7. An image forming apparatus as claimed in claim 5, wherein the open widths of the through-holes are sequentially narrowed from the through-hole nearest the support shaft to the through-hole farthest from the support shaft.

8. An image forming apparatus as claimed in claim 4, wherein the developer container further comprises another projection disposed to position the developer supply port between the another projection and a top end surface of the developer container.

9. An image forming apparatus as claimed in claim 1, wherein the upper cover is a sheet stack tray for stacking a recording medium thereon after image formation.

10. An image forming apparatus as claimed in claim 3, wherein the second biasing means comprises a spring and a pressing member to press the top end surface of the developer container,

wherein the pressing member of the second biasing means is positioned slightly higher than the top end surface of the developer container by a predetermined length.

11. An image forming apparatus as claimed in claim 1, further comprising a convex portion extending downwards from the upper cover and serving as the coupling device such that a lower surface of the convex portion presses the top end surface of the developer container so that the developer container is pressed against the image forming unit.

12. An image forming apparatus as claimed in claim 1, wherein the disconnection preventer is a rotatable pressing member attached to the retention cover, engaging the developer container held by the retention cover, and rotating about a rotary shaft.

13. An image forming apparatus as claimed in claim 1, further comprising a reading device to read data relating to the developer contained in the developer container.

14. An image forming apparatus as claimed in claim 13, wherein the reading device further comprises a recording medium to store the data related to the developer and a reading medium to read the data in the recording medium,

the recording medium is disposed at the developer container side and the reading medium is disposed at the retention cover side, and

the recording medium and the reading medium are horizontally opposite each other when the retention cover to hold the developer container is in a closed state.

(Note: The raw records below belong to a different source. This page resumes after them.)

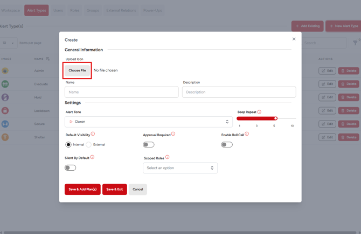
Task: Click the Enable Roll Call info icon
Action: pyautogui.click(x=247, y=134)
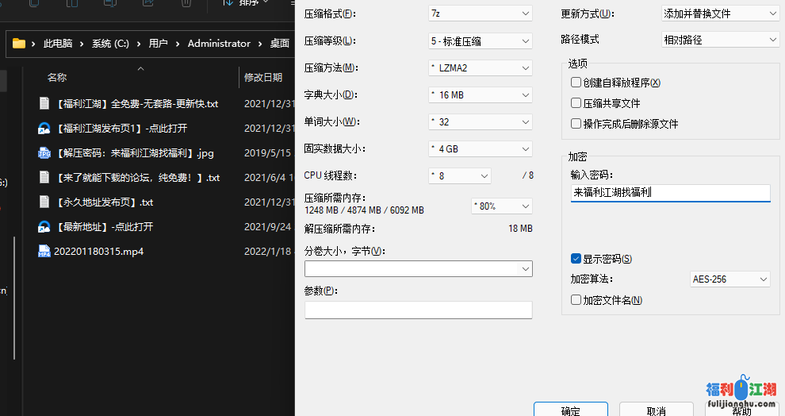785x416 pixels.
Task: Uncheck the 显示密码 checkbox
Action: [x=576, y=259]
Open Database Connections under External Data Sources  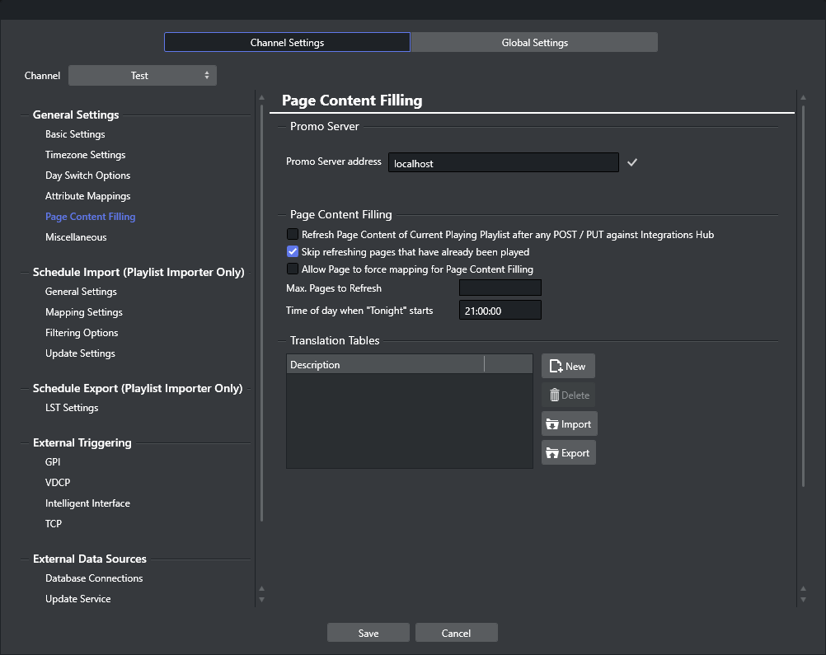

15. An image forming apparatus as claimed in claim 14, wherein the reading medium is disposed directly below the top end surface of the developer container and a leading edge of a pressing member serving as a regulating member is positioned above the recording medium.

16. An image forming apparatus as claimed in claim 13, wherein the reading device further comprises a recording medium to store the data related to the developer and a reading medium to read the data in the recording medium,

the recording medium is disposed at the developer container side and the reading medium is disposed at the retention cover side, and

the recording medium and the reading medium are vertically opposite each other when the retention cover to hold the developer container is in a closed state.

17. An image forming apparatus as claimed in claim 1, further comprising an antivibration member disposed between the developer container and the retention cover,

wherein the antivibration member is attached to one of the developer container and the retention cover.

18. An image forming apparatus comprising:

a developer container to contain a developer therein and including a developer supply port;

an image forming unit to form an image with the developer from the developer container and including a developer intake port;

means for covering an upper part of the developer container in a closed state and allowing the developer container to be removed from the image forming apparatus in an open state;

means for holding the developer container and allowing the image forming unit to be removed from the image forming apparatus when the means for holding the developer container is opened;

means for securing a coupled state of the developer supply port of the developer container with the developer intake port of the image forming unit when the means for covering the upper part of the developer container is in a closed state; and

means for preventing the developer container from disconnecting from the means for holding the developer container when the means for covering the upper part of the developer is opened.